▶ **Stated goal**
Please set out all of the items below as a numbered list, leaving out any blank lines.

Records for locating words and elements
★ ★ ★ ★

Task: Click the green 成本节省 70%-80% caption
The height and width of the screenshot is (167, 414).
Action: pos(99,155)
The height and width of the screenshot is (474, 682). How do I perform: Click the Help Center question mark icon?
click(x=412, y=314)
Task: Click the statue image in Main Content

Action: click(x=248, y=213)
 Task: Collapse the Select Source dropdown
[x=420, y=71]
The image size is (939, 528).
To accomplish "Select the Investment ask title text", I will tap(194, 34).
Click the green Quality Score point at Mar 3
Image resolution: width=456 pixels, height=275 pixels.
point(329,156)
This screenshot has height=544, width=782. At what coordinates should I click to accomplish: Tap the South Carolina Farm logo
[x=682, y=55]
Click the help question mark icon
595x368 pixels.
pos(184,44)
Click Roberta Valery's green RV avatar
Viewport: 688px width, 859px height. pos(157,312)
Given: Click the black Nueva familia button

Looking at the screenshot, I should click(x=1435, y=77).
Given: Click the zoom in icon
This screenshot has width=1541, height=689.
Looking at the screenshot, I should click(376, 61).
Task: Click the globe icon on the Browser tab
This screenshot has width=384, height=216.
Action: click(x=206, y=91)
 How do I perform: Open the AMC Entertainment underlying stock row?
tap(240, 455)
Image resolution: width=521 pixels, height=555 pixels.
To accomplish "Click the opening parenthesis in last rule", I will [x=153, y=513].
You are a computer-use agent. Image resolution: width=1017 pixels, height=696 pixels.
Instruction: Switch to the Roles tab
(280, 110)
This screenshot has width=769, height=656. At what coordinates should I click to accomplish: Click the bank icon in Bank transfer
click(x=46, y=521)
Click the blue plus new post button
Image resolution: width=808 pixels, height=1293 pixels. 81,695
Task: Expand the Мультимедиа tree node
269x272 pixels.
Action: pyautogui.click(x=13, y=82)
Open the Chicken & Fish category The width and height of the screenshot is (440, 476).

★ ★ ★ ★

▶ **Full response**
1. Task: Click the green 成本节省 70%-80% caption
2. The height and width of the screenshot is (167, 414).
3. Action: pos(99,155)
4. The height and width of the screenshot is (474, 682). How do I perform: Click the Help Center question mark icon?
5. click(x=412, y=314)
6. Task: Click the statue image in Main Content
7. Action: click(x=248, y=213)
8.  Task: Collapse the Select Source dropdown
9. [x=420, y=71]
10. The image size is (939, 528).
11. To accomplish "Select the Investment ask title text", I will tap(194, 34).
12. Click the green Quality Score point at Mar 3
13. Image resolution: width=456 pixels, height=275 pixels.
14. point(329,156)
15. This screenshot has height=544, width=782. At what coordinates should I click to accomplish: Tap the South Carolina Farm logo
16. [x=682, y=55]
17. Click the help question mark icon
18. 595x368 pixels.
19. pos(184,44)
20. Click Roberta Valery's green RV avatar
21. Viewport: 688px width, 859px height. pos(157,312)
22. Given: Click the black Nueva familia button
23. Looking at the screenshot, I should click(x=1435, y=77).
24. Given: Click the zoom in icon
25. This screenshot has width=1541, height=689.
26. Looking at the screenshot, I should click(376, 61).
27. Task: Click the globe icon on the Browser tab
28. This screenshot has width=384, height=216.
29. Action: click(x=206, y=91)
30.  How do I perform: Open the AMC Entertainment underlying stock row?
31. tap(240, 455)
32. Image resolution: width=521 pixels, height=555 pixels.
33. To accomplish "Click the opening parenthesis in last rule", I will [x=153, y=513].
34. You are a computer-use agent. Image resolution: width=1017 pixels, height=696 pixels.
35. Instruction: Switch to the Roles tab
36. (280, 110)
37. This screenshot has width=769, height=656. At what coordinates should I click to accomplish: Click the bank icon in Bank transfer
38. click(x=46, y=521)
39. Click the blue plus new post button
40. Image resolution: width=808 pixels, height=1293 pixels. 81,695
41. Task: Expand the Мультимедиа tree node
42. 269x272 pixels.
43. Action: pyautogui.click(x=13, y=82)
44. Open the Chicken & Fish category The width and height of the screenshot is (440, 476).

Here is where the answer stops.